* _INPUT MATERIAL_:
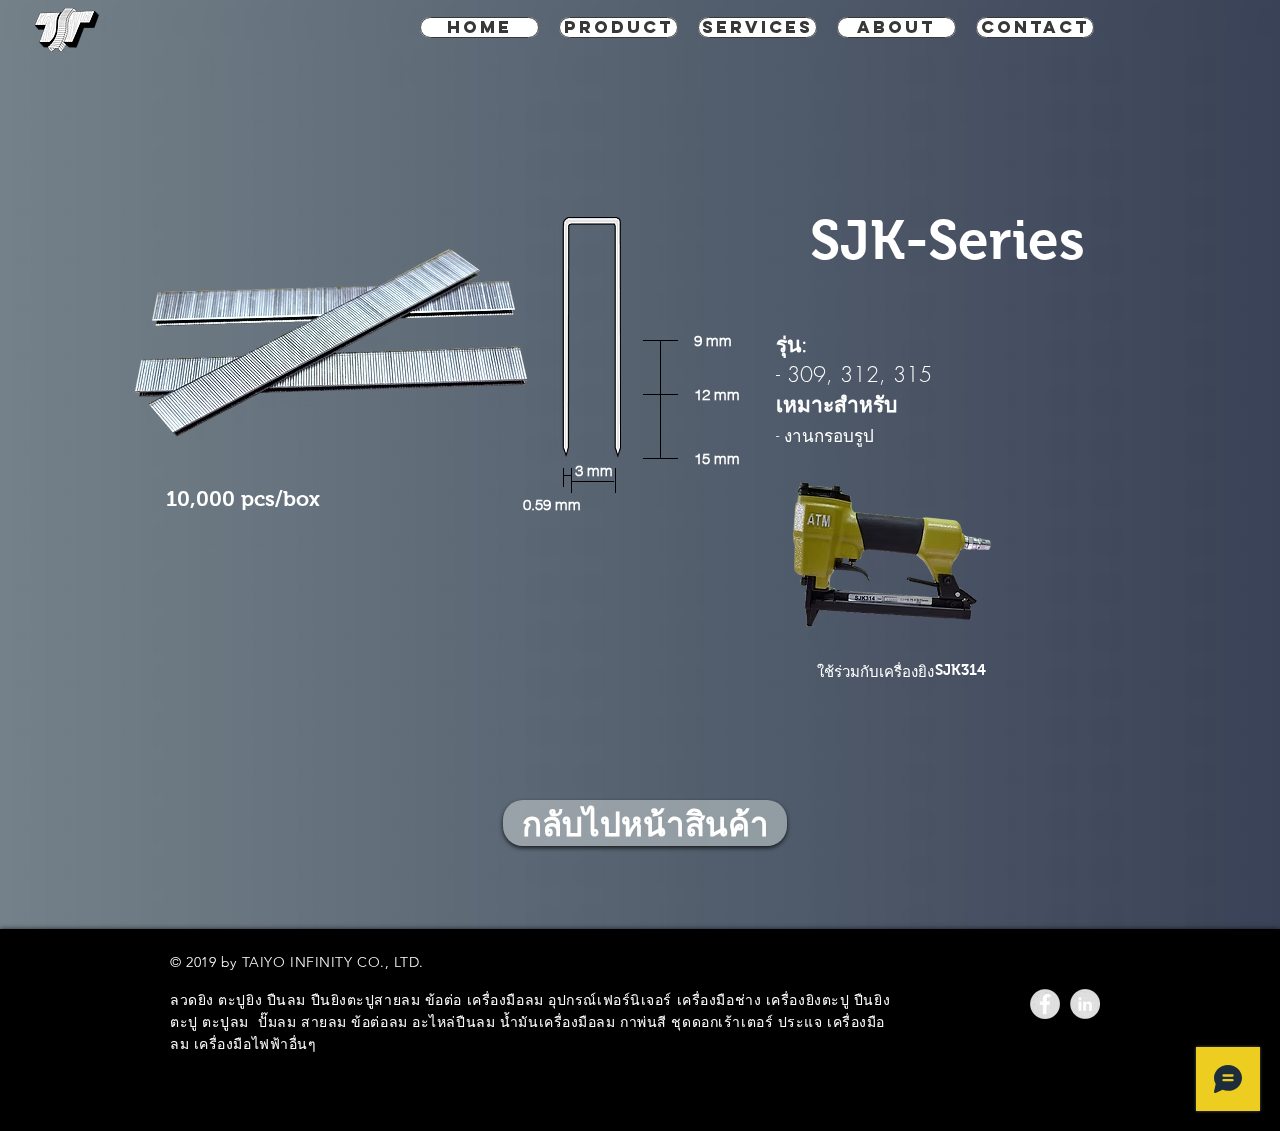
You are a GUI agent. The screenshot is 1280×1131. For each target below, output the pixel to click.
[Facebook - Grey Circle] (1045, 1004)
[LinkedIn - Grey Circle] (1085, 1004)
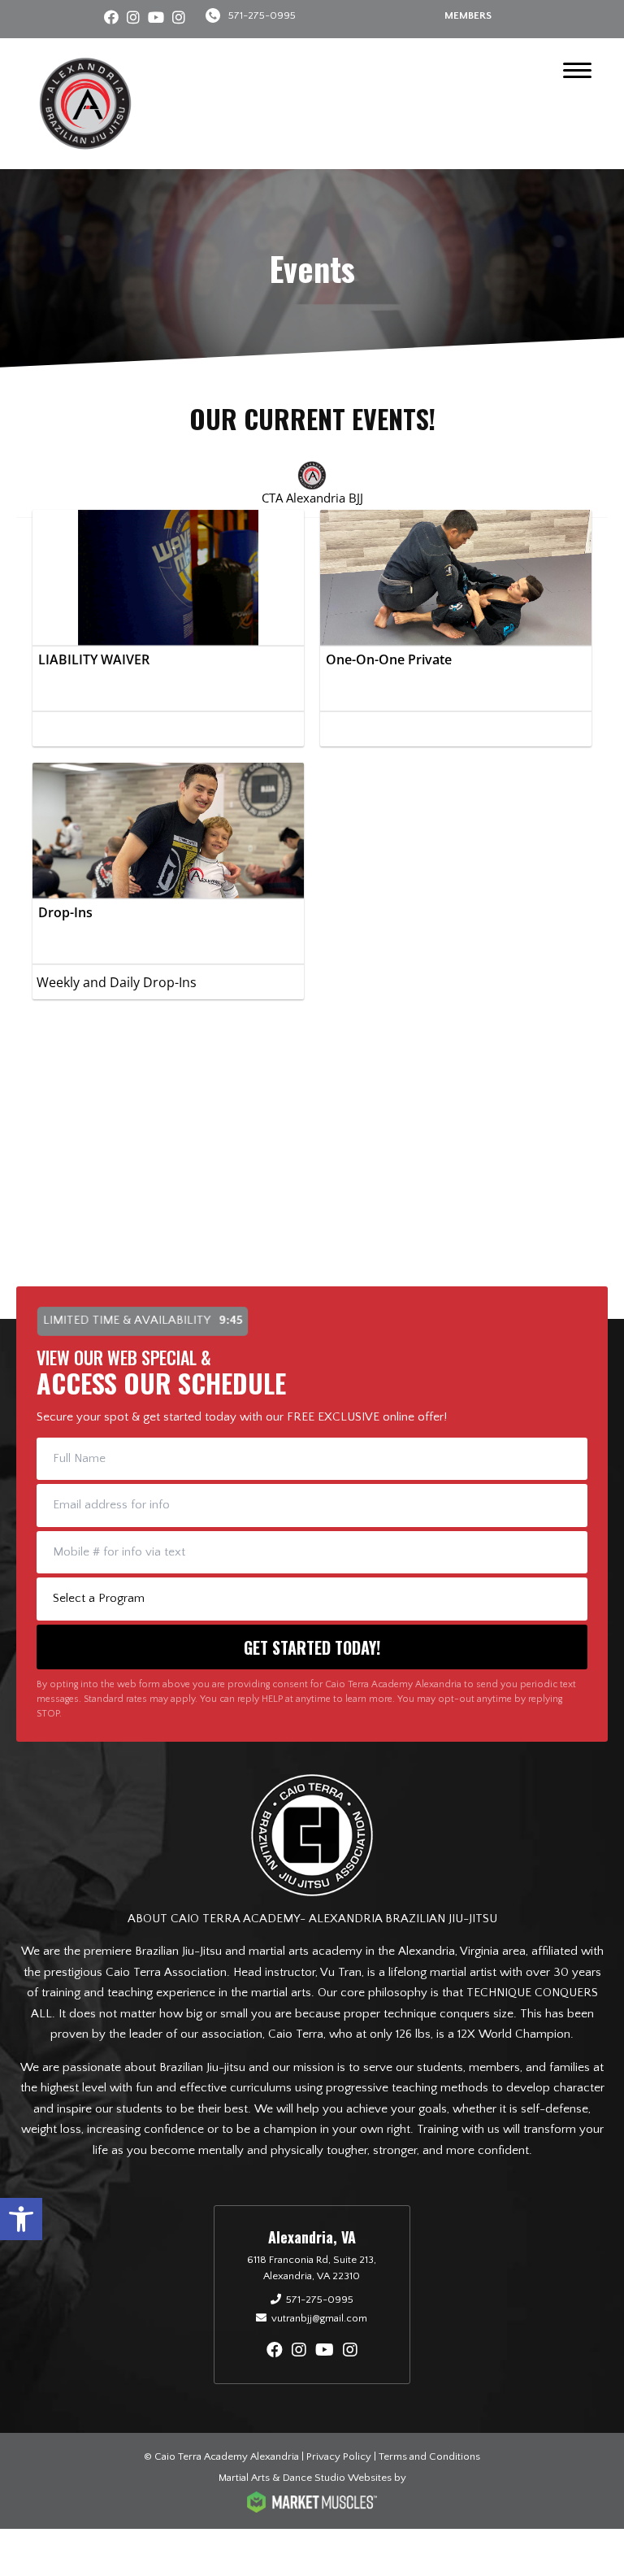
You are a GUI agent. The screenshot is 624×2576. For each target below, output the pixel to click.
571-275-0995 (262, 15)
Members (468, 15)
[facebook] (111, 19)
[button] (21, 2219)
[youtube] (156, 19)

* _AIM OF THE EXERCISE_:
Go through the records above, find every line with the word "Circle", and list those lines.

* _WRITTEN REPLY_:
[Facebook - Grey Circle] (1045, 1004)
[LinkedIn - Grey Circle] (1085, 1004)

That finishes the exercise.